_What the task requires_
Look below for the line holding "Toggle the Overprint Fill checkbox" and the line holding "Open the Omega". Repeat those two and everything between, exactly.

_Extracted records_
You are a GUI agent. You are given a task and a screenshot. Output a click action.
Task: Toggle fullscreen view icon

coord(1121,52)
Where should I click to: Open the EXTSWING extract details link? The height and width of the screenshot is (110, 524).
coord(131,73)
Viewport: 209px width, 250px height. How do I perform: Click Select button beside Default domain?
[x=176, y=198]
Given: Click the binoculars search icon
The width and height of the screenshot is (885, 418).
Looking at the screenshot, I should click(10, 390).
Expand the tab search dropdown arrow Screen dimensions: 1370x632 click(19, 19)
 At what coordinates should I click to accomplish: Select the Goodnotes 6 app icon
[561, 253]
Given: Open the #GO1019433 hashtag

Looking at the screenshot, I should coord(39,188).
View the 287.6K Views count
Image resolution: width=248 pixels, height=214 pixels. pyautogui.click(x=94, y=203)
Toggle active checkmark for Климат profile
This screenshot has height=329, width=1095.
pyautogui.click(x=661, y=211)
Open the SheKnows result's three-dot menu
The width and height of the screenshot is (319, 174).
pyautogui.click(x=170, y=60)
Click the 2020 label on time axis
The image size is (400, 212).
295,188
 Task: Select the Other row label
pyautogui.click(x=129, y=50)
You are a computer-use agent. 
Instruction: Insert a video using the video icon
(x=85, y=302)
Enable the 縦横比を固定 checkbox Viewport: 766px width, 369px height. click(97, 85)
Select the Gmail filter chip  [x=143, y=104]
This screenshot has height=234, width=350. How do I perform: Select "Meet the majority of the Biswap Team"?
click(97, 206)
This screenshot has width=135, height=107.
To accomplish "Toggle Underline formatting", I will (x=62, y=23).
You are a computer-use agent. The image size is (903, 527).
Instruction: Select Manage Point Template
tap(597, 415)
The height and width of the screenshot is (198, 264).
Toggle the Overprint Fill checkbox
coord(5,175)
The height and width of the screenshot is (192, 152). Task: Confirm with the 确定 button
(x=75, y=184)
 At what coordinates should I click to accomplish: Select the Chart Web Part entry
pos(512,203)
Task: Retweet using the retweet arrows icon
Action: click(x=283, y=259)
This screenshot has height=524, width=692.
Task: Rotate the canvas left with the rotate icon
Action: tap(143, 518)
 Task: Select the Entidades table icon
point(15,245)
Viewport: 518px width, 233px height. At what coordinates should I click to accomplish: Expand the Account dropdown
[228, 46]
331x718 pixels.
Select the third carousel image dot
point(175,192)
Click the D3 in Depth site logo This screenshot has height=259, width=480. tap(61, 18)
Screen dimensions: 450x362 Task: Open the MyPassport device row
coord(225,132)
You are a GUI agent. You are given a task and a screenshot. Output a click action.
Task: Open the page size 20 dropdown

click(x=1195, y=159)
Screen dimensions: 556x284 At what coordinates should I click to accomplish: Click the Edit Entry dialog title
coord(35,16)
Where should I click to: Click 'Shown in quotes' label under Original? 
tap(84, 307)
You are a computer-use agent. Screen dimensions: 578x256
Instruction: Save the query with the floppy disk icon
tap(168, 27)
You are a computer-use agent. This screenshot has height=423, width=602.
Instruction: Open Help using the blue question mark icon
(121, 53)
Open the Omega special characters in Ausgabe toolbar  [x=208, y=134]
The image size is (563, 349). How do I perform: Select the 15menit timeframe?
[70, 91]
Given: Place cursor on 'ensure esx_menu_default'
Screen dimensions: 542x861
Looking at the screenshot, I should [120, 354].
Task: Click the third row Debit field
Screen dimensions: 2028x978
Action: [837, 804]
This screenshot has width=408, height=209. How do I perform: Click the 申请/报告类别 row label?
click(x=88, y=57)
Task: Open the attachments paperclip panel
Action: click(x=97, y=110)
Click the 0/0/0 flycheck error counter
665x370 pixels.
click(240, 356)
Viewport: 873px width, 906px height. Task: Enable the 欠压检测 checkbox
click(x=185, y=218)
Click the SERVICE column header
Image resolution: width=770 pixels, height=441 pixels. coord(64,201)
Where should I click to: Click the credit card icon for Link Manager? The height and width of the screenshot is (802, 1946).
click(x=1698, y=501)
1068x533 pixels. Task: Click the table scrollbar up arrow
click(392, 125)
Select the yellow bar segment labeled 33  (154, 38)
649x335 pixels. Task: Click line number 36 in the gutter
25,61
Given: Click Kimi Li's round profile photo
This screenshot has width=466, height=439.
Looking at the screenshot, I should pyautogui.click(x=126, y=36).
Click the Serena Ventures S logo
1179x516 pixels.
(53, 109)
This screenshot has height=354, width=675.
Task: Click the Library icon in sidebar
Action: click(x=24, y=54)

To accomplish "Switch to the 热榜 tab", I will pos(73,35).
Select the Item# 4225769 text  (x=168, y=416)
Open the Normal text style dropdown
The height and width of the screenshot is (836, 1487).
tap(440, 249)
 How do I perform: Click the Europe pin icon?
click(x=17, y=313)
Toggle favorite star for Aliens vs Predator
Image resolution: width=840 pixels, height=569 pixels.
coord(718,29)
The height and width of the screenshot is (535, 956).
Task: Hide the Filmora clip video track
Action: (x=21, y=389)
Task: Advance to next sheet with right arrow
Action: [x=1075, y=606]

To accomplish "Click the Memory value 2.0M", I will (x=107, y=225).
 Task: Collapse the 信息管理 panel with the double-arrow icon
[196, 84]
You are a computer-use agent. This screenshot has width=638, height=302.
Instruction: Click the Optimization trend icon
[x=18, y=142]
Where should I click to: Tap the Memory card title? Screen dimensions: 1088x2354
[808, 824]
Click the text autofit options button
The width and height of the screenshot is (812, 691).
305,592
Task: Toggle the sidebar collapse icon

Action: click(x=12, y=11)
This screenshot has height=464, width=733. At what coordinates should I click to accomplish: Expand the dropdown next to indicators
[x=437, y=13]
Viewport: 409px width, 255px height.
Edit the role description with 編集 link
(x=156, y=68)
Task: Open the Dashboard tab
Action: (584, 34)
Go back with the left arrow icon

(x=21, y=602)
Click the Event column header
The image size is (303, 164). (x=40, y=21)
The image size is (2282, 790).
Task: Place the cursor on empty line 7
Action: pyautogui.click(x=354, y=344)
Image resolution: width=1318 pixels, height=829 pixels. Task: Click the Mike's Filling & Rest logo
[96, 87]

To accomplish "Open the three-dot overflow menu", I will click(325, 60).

_Task output_
Toggle the Overprint Fill checkbox
coord(5,175)
The height and width of the screenshot is (192, 152). Task: Confirm with the 确定 button
(x=75, y=184)
 At what coordinates should I click to accomplish: Select the Chart Web Part entry
pos(512,203)
Task: Retweet using the retweet arrows icon
Action: click(x=283, y=259)
This screenshot has height=524, width=692.
Task: Rotate the canvas left with the rotate icon
Action: tap(143, 518)
 Task: Select the Entidades table icon
point(15,245)
Viewport: 518px width, 233px height. At what coordinates should I click to accomplish: Expand the Account dropdown
[228, 46]
331x718 pixels.
Select the third carousel image dot
point(175,192)
Click the D3 in Depth site logo This screenshot has height=259, width=480. tap(61, 18)
Screen dimensions: 450x362 Task: Open the MyPassport device row
coord(225,132)
You are a GUI agent. You are given a task and a screenshot. Output a click action.
Task: Open the page size 20 dropdown

click(x=1195, y=159)
Screen dimensions: 556x284 At what coordinates should I click to accomplish: Click the Edit Entry dialog title
coord(35,16)
Where should I click to: Click 'Shown in quotes' label under Original? 
tap(84, 307)
You are a computer-use agent. Screen dimensions: 578x256
Instruction: Save the query with the floppy disk icon
tap(168, 27)
You are a computer-use agent. This screenshot has height=423, width=602.
Instruction: Open Help using the blue question mark icon
(121, 53)
Open the Omega special characters in Ausgabe toolbar  [x=208, y=134]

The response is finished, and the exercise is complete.